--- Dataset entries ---
=== Begin Enclosure ===

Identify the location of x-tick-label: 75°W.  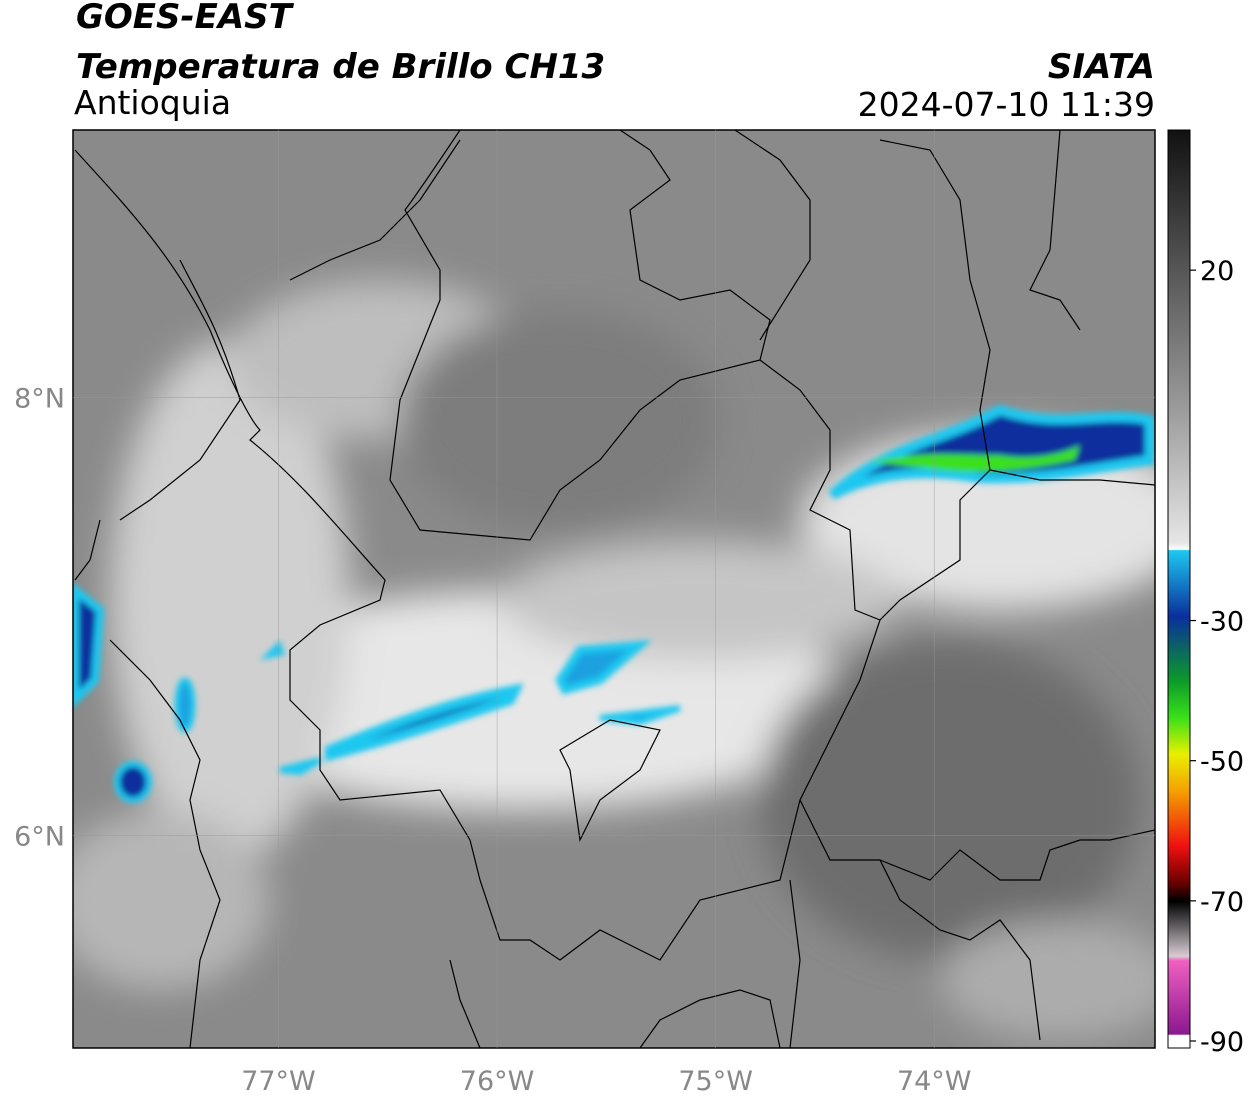
(716, 1082).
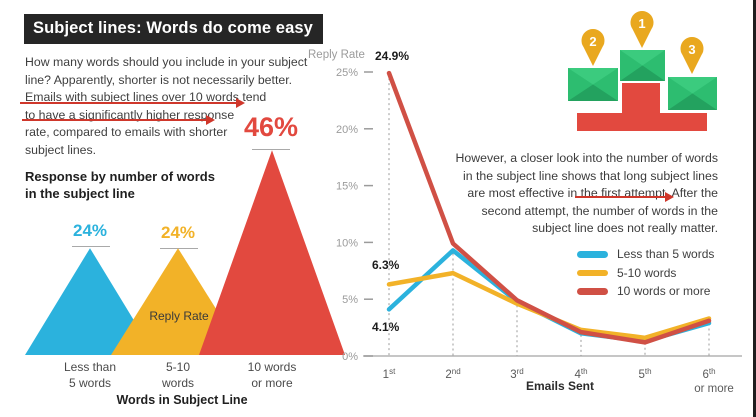 Image resolution: width=756 pixels, height=417 pixels. Describe the element at coordinates (664, 292) in the screenshot. I see `legend-label: 10 words or more` at that location.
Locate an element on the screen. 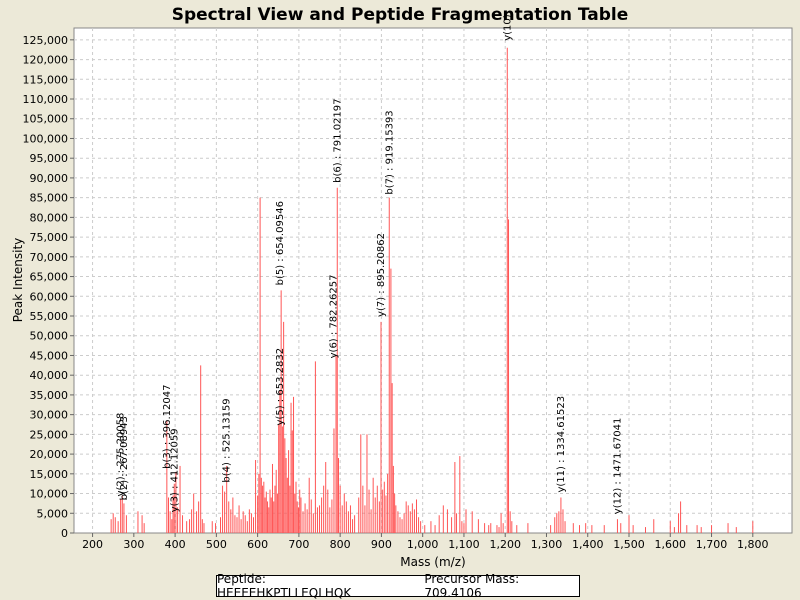 This screenshot has height=600, width=800. y-tick-label: 115,000 is located at coordinates (46, 80).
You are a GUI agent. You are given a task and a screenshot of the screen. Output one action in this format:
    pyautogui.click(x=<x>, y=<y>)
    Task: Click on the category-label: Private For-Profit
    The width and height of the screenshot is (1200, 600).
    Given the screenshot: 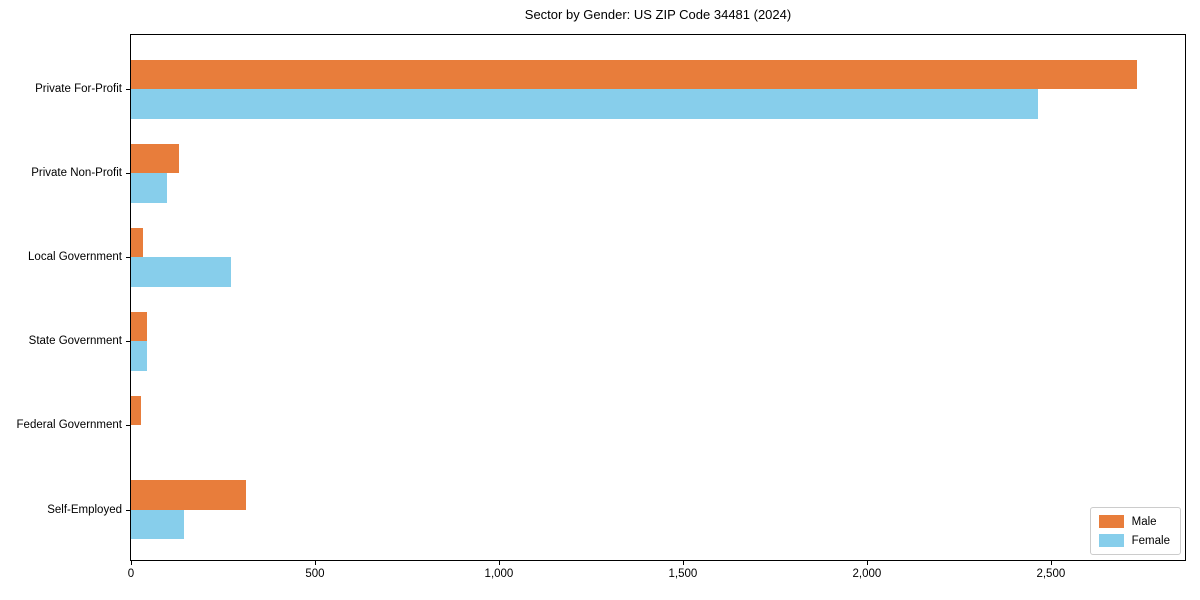 What is the action you would take?
    pyautogui.click(x=78, y=89)
    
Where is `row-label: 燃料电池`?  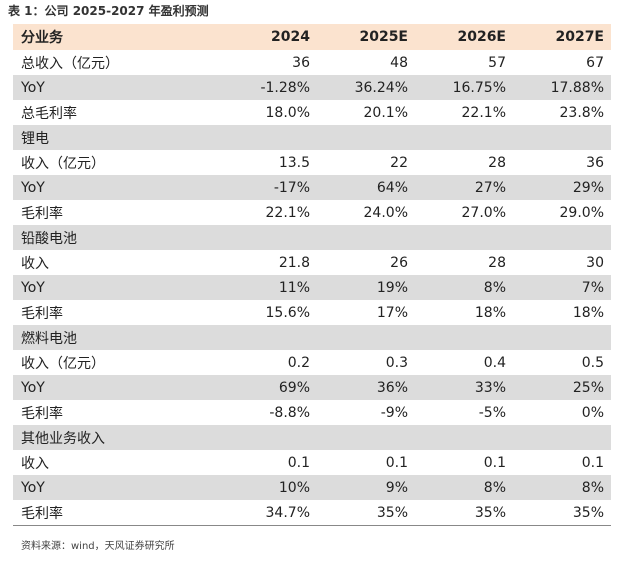
row-label: 燃料电池 is located at coordinates (49, 338).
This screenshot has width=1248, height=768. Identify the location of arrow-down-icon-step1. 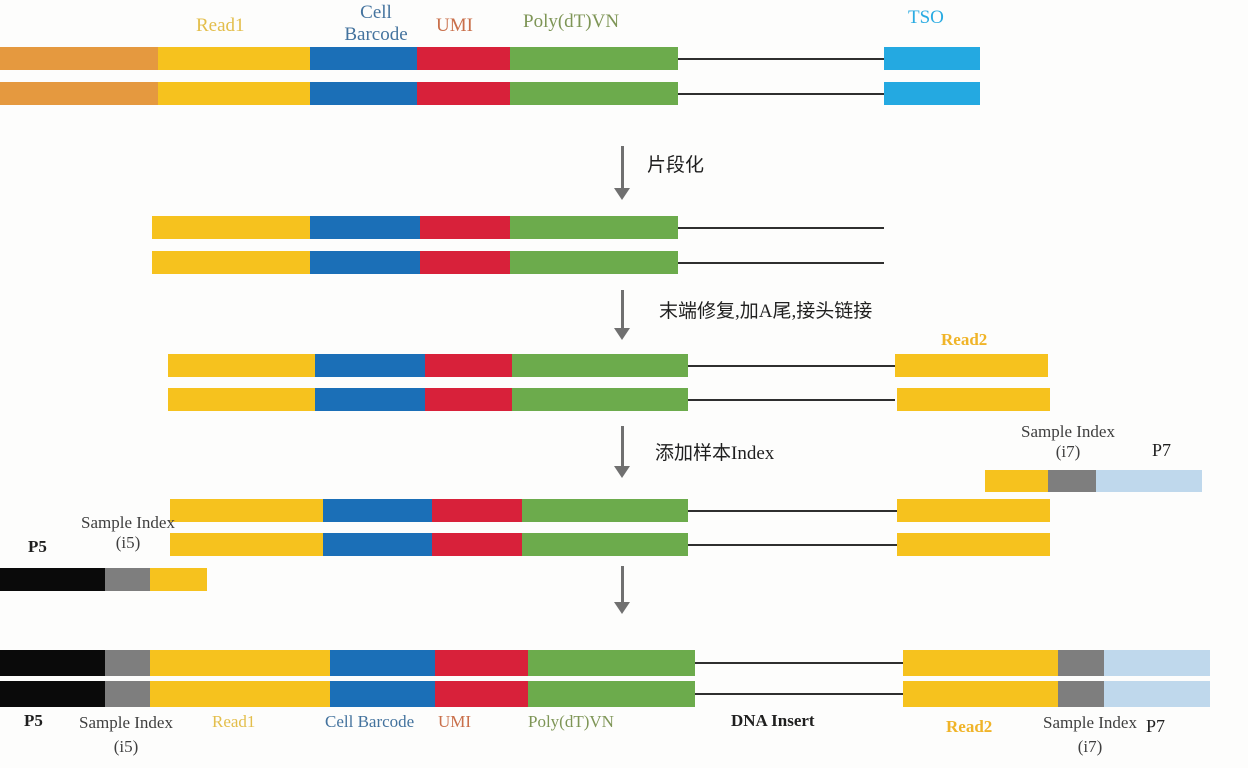
(622, 173).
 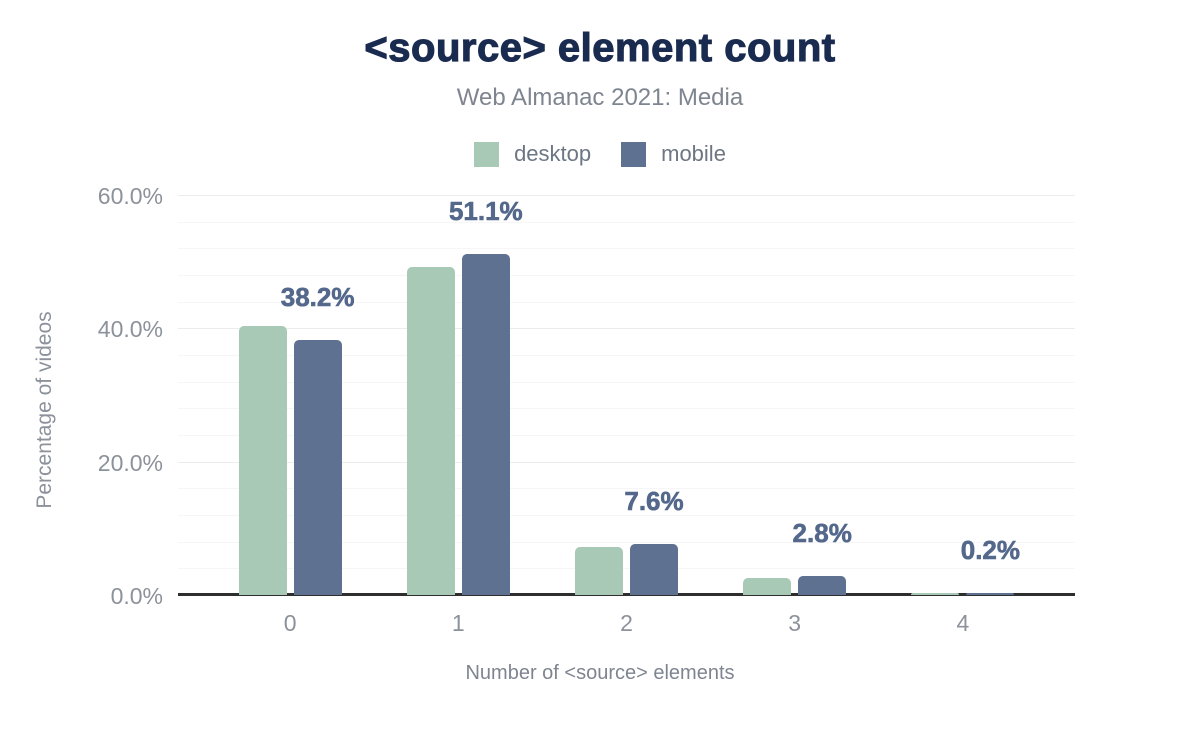 I want to click on chart-title: <source> element count, so click(x=600, y=48).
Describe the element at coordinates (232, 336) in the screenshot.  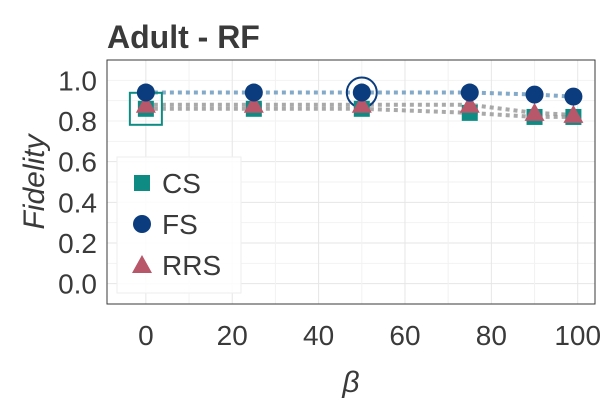
I see `x-tick-label: 20` at that location.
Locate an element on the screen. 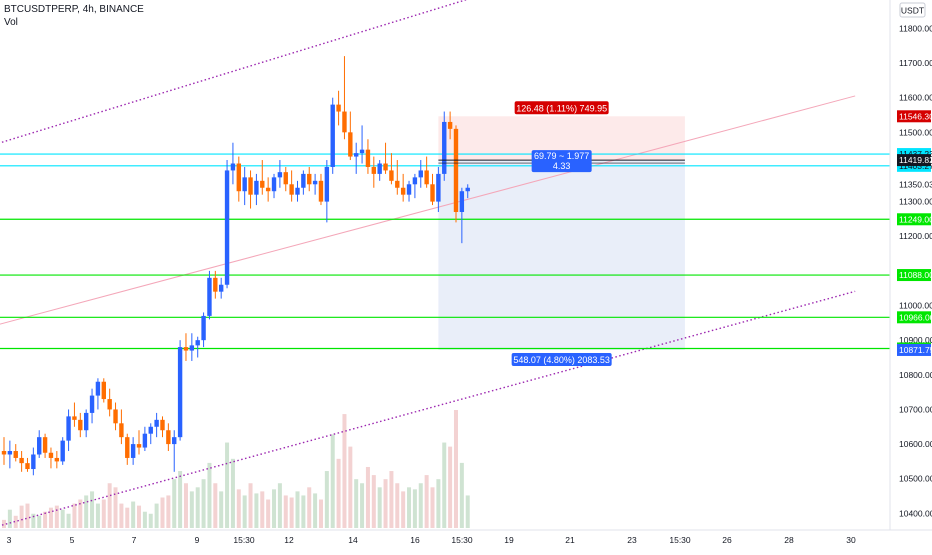  x-tick-label: 7 is located at coordinates (134, 540).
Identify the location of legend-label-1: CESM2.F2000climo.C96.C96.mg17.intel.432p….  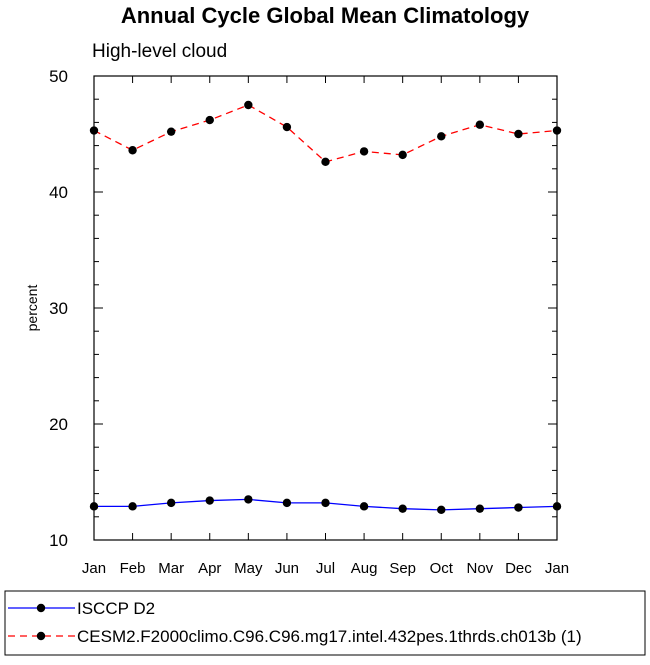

=== End Enclosure ===

--- WHAT THE TASK REQUIRES ---
Copy out the part of the records that opens with the line containing "This screenshot has width=1248, height=768." and closes with the line containing "I want to click", changing "Identify" to "Find" and keeping everything else the same. Leave the pictures out.

--- YOUR RESPONSE ---
This screenshot has width=1248, height=768. Find the location of arrow-down-icon-step1. 
(622, 173).
  I want to click on chart-title: <source> element count, so click(x=600, y=48).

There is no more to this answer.